El «kaiju» renace de las cenizas de Fukushima

El monstruo japonés por excelencia renace de la mano de la productora Toho, en un relanzamiento que invoca a la película fundacional “Gojira” (1954) de Ishirô Honda. Seis décadas después el animador Hideaki Anno, ayudado en la parte técnica de la realización por Shinji Higuchi, idea una actualización del género tradicional “kaiju”, que no olvida sus dolorosos orígenes.

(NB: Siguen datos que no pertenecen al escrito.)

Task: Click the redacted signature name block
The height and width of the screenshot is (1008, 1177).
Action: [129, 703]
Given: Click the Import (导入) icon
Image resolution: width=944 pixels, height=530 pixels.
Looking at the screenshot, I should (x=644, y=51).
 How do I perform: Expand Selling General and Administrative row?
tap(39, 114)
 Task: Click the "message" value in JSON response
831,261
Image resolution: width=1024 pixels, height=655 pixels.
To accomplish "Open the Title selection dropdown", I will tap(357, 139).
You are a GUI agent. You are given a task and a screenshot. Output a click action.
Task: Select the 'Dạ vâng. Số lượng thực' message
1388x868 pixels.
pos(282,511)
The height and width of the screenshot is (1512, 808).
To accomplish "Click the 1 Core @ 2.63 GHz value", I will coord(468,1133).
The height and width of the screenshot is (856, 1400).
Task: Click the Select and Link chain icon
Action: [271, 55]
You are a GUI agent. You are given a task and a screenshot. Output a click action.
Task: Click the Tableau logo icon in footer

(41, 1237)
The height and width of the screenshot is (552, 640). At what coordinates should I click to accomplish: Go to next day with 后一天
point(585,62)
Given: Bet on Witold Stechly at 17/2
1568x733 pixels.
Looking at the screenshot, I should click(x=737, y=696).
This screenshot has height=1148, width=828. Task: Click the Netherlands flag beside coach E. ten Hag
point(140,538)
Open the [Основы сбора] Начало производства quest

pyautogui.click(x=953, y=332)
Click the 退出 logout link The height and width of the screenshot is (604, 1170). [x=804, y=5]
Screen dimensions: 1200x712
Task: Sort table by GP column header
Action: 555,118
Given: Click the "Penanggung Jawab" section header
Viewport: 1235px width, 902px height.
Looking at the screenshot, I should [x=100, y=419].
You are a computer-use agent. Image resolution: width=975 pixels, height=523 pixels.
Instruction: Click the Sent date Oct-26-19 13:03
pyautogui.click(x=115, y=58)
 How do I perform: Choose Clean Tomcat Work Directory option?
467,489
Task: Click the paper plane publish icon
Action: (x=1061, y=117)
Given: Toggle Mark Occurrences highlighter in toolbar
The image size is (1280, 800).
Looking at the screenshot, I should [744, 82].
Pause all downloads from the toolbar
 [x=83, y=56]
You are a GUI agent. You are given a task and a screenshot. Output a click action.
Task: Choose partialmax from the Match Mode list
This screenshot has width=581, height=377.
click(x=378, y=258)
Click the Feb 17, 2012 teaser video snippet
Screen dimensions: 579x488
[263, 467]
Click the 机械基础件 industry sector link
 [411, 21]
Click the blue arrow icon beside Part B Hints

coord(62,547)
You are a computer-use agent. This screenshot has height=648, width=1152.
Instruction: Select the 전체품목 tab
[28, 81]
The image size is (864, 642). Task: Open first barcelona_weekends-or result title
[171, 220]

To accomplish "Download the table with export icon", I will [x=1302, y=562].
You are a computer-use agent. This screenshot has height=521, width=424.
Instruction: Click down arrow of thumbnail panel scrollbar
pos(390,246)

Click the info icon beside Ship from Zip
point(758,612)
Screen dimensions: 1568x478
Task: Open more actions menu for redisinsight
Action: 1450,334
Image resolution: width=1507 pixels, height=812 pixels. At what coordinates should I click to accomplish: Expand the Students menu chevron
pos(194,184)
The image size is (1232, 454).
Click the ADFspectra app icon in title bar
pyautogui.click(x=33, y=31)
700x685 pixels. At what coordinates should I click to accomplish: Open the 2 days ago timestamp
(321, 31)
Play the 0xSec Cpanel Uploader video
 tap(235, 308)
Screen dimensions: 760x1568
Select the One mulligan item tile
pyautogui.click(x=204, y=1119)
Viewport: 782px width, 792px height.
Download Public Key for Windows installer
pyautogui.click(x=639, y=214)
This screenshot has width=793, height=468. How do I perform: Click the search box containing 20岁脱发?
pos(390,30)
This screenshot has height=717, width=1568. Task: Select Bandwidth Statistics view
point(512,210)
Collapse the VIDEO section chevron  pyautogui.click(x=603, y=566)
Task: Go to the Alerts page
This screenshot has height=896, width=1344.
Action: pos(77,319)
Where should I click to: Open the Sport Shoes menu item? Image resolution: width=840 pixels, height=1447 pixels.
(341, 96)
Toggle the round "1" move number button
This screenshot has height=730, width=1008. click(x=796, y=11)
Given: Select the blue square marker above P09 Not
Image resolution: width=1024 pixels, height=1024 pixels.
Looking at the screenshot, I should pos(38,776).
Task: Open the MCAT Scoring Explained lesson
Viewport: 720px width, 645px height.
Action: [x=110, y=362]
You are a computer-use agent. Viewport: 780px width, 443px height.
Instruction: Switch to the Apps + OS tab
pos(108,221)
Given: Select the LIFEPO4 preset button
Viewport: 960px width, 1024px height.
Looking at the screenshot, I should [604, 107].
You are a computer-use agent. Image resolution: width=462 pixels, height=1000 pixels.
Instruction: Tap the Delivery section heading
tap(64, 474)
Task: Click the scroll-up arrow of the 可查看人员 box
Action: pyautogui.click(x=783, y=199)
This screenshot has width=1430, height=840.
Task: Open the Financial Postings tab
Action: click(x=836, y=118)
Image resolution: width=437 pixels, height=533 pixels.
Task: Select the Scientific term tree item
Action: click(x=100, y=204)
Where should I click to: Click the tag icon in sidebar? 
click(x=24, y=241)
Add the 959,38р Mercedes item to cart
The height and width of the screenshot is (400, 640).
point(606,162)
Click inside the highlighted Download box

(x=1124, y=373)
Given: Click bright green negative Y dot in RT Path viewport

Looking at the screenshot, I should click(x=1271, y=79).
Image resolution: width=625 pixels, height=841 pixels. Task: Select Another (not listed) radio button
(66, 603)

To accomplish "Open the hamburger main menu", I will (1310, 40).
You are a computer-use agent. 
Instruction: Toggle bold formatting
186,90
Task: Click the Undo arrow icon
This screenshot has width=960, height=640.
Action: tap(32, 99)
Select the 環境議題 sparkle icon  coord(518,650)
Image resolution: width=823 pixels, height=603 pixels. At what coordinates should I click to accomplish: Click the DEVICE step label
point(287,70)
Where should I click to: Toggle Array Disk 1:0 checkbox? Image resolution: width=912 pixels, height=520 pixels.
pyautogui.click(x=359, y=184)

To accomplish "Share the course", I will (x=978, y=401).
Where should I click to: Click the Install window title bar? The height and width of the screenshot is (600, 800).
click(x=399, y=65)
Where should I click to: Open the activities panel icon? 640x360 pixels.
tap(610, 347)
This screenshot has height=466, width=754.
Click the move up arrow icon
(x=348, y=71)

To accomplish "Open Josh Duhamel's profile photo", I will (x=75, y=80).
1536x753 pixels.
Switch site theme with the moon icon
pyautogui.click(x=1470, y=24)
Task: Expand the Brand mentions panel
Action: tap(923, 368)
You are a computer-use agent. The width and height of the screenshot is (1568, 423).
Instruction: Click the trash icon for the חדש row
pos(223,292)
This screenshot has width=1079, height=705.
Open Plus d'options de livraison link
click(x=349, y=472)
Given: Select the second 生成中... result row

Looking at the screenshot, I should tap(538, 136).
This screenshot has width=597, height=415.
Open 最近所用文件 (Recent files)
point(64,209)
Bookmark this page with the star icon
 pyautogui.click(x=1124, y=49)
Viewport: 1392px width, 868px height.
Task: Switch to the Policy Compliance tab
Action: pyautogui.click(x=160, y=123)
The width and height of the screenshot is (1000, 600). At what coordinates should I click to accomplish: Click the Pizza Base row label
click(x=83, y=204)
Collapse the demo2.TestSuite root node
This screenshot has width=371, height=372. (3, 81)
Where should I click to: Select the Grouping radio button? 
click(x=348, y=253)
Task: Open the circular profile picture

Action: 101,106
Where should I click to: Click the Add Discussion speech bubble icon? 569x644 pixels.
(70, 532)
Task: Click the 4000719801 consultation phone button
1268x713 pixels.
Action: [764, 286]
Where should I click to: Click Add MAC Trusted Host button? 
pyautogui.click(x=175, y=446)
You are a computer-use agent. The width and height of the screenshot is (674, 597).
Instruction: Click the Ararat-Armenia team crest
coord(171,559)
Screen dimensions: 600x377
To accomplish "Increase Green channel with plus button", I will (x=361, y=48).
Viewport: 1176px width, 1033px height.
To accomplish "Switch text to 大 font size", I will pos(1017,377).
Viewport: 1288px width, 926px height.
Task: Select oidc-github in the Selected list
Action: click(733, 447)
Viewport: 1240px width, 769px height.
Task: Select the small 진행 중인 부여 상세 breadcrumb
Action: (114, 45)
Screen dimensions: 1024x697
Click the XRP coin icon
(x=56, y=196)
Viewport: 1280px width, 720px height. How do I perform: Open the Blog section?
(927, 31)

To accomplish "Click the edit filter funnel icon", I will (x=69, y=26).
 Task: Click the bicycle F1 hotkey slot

“Shin Gojira” vuelve a utilizar el “kaiju” como máxima expresión de la resistencia del pueblo nipón frente a los desastres que asolan sus islas, haciendo alusiones directas al tsunami de 2011 y a la tragedia medioambiental causada por la central nuclear de Fukushima, de la que apenas ahora empiezan a recuperarse. También, como no podía ser de otra forma, desde una óptica nacionalista se recuerda el peligro occidental representado por la bomba de Hiroshima, que los EEUU lidera la ONU para emplear de nuevo una explosión radioactiva contra el viejo Gojira. A diferencia de las versiones que se han hecho en Hollywood, la película japonesa potencia el protagonismo colectivo sobre el canto al héroe individual. Por eso a las acciones devastadoras del monstruo le siguen en paralelo las secuencias de las reuniones políticas y del gabinete de emergencia.